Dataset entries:
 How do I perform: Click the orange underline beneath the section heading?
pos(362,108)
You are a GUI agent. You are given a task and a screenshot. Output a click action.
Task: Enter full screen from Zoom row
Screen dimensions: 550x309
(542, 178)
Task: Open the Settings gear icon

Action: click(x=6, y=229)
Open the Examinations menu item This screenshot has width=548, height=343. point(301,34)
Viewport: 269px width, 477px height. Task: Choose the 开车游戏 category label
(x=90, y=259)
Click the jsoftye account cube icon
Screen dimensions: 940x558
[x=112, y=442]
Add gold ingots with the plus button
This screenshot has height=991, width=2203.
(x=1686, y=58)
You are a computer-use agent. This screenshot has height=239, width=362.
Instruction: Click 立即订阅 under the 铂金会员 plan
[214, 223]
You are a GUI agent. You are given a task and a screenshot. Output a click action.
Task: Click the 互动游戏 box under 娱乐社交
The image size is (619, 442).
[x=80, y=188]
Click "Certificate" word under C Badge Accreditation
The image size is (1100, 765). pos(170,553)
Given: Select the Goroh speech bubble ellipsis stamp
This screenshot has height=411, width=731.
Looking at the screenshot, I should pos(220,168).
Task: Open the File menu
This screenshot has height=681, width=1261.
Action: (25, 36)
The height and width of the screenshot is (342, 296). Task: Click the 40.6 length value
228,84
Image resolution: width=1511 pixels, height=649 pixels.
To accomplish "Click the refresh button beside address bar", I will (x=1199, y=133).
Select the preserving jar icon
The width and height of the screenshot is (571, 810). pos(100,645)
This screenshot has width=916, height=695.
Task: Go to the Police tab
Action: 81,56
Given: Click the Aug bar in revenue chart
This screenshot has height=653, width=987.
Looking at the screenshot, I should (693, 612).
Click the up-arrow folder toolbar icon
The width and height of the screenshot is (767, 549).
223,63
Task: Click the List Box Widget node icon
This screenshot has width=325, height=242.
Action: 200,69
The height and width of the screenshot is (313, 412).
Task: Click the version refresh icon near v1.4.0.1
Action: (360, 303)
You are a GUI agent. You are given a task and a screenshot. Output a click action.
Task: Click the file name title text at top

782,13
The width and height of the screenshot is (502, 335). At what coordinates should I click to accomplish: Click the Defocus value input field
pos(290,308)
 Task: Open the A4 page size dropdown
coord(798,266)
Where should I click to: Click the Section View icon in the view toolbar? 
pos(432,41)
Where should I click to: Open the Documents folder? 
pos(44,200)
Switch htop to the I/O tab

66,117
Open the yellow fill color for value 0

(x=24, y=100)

(PROBLEM TO SOLVE): Copy each entry exactly, leaving every line as it is.

(EXPECTED OUTPUT):
 How do I perform: Click the orange underline beneath the section heading?
pos(362,108)
You are a GUI agent. You are given a task and a screenshot. Output a click action.
Task: Enter full screen from Zoom row
Screen dimensions: 550x309
(542, 178)
Task: Open the Settings gear icon

Action: click(x=6, y=229)
Open the Examinations menu item This screenshot has width=548, height=343. point(301,34)
Viewport: 269px width, 477px height. Task: Choose the 开车游戏 category label
(x=90, y=259)
Click the jsoftye account cube icon
Screen dimensions: 940x558
[x=112, y=442]
Add gold ingots with the plus button
This screenshot has height=991, width=2203.
(x=1686, y=58)
You are a computer-use agent. This screenshot has height=239, width=362.
Instruction: Click 立即订阅 under the 铂金会员 plan
[214, 223]
You are a GUI agent. You are given a task and a screenshot. Output a click action.
Task: Click the 互动游戏 box under 娱乐社交
The image size is (619, 442).
[x=80, y=188]
Click "Certificate" word under C Badge Accreditation
The image size is (1100, 765). pos(170,553)
Given: Select the Goroh speech bubble ellipsis stamp
This screenshot has height=411, width=731.
Looking at the screenshot, I should pos(220,168).
Task: Open the File menu
This screenshot has height=681, width=1261.
Action: (25, 36)
The height and width of the screenshot is (342, 296). Task: Click the 40.6 length value
228,84
Image resolution: width=1511 pixels, height=649 pixels.
To accomplish "Click the refresh button beside address bar", I will (x=1199, y=133).
Select the preserving jar icon
The width and height of the screenshot is (571, 810). pos(100,645)
This screenshot has width=916, height=695.
Task: Go to the Police tab
Action: 81,56
Given: Click the Aug bar in revenue chart
This screenshot has height=653, width=987.
Looking at the screenshot, I should (693, 612).
Click the up-arrow folder toolbar icon
The width and height of the screenshot is (767, 549).
223,63
Task: Click the List Box Widget node icon
This screenshot has width=325, height=242.
Action: 200,69
The height and width of the screenshot is (313, 412).
Task: Click the version refresh icon near v1.4.0.1
Action: (360, 303)
You are a GUI agent. You are given a task and a screenshot. Output a click action.
Task: Click the file name title text at top

782,13
The width and height of the screenshot is (502, 335). At what coordinates should I click to accomplish: Click the Defocus value input field
pos(290,308)
 Task: Open the A4 page size dropdown
coord(798,266)
Where should I click to: Click the Section View icon in the view toolbar? 
pos(432,41)
Where should I click to: Open the Documents folder? 
pos(44,200)
Switch htop to the I/O tab

66,117
Open the yellow fill color for value 0

(x=24, y=100)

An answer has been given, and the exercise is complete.